Thursday, November 27, 2014

Ferguson FAQ

Recently I published an analysis of the Ferguson conflict that showed, using Twitter data, that there was a “red group” and a “blue group” who rarely talked to each other, thought very different things, came from very different backgrounds, and often were uncivil even when they did talk. Thanks to everyone who wrote to me about the analysis! Here are answers to the most common questions I’ve received.

What data did you use?

215,000 tweets containing the Ferguson hashtag collected between November 17th and 19th (prior to the announcement of the verdict).

What tools did you use to collect the data?

Python -- specifically, the tweepy library and a program I wrote which you can find here (described at more length here).

What tools did you use to analyze the data and make the visualization?

Python for analysis; Gephi for visualization. See Gilad Lotan’s excellent tutorial on how to use Gephi to analyze Twitter data.

How did you divide Tweeters into red and blue groups?

I used Gephi's community detection algorithm (on the adjacency matrix for the most frequent tweeters, where Mij was 1 if tweeter i had mentioned tweeter j in a tweet), sometimes known as the Louvain method. Essentially, this divides Tweeters into groups that mention each other frequently.

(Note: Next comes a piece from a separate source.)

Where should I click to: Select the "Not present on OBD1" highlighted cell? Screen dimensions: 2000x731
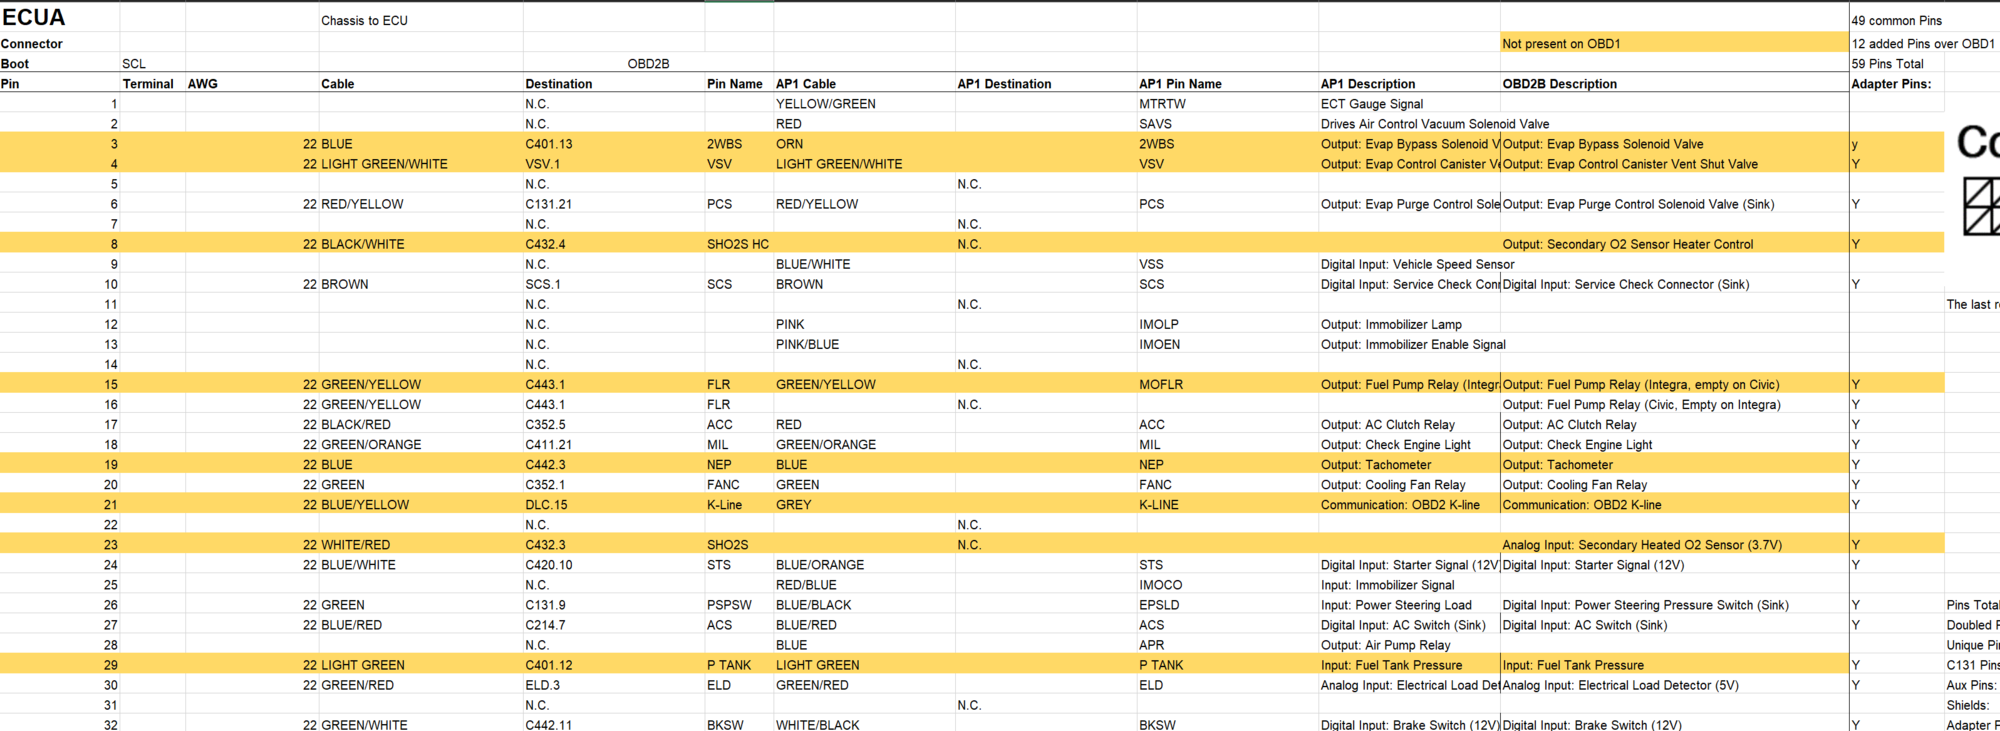click(x=1561, y=44)
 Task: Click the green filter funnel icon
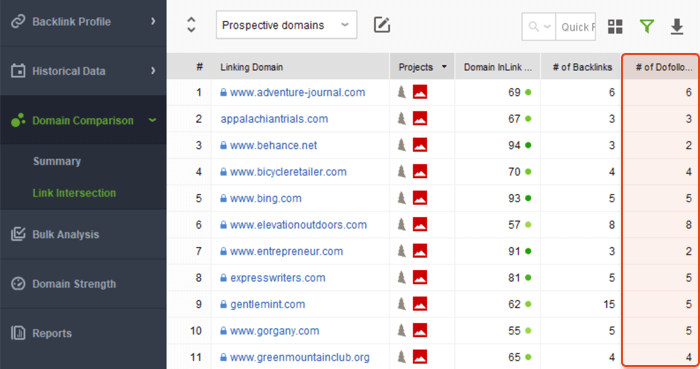click(x=646, y=26)
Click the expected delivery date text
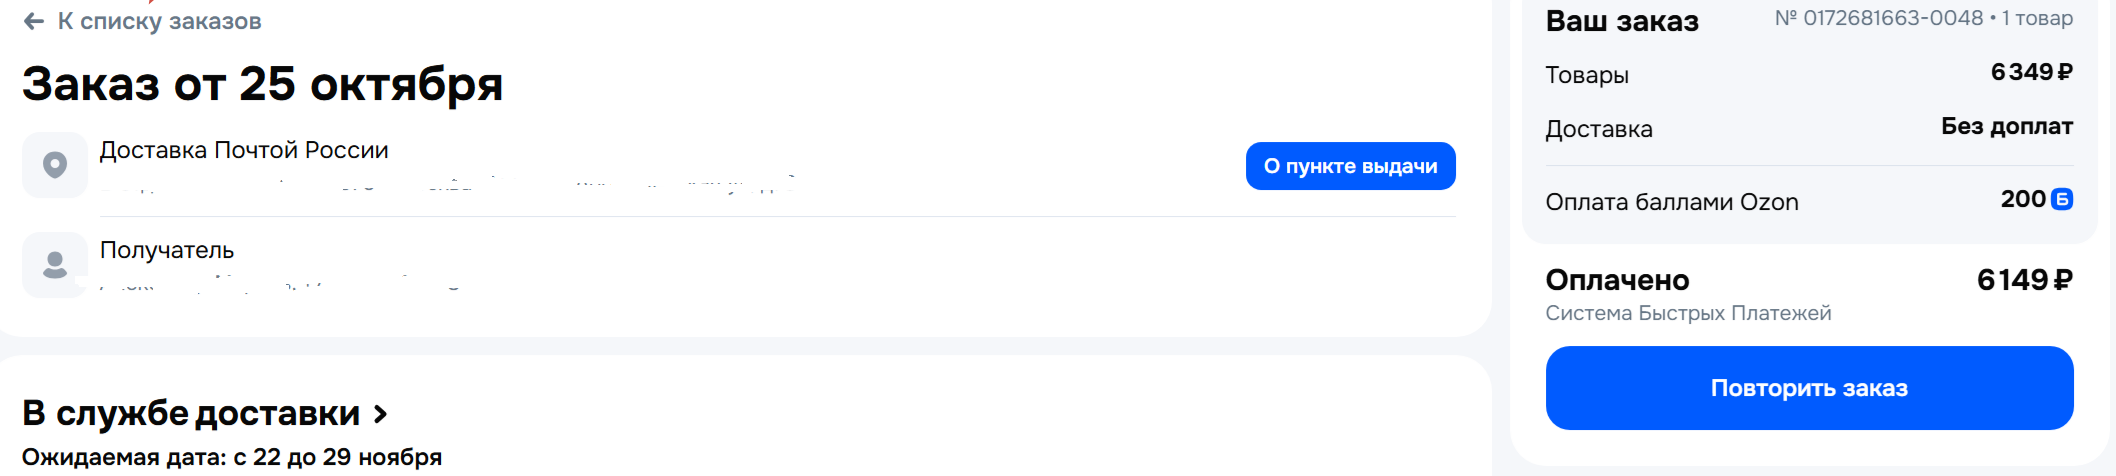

Regarding whether this grouping is valid: as I note in the piece, I am mindful of the fact that there are many ways to group data, and I think this is worth exploring further. One problem we always face is how many groups there are (see here and here). You can always sort of make it look like people hate each other by clustering the data into groups even if there isn’t necessarily any separation between the groups -- this is something to be wary of when looking at analyses like this one.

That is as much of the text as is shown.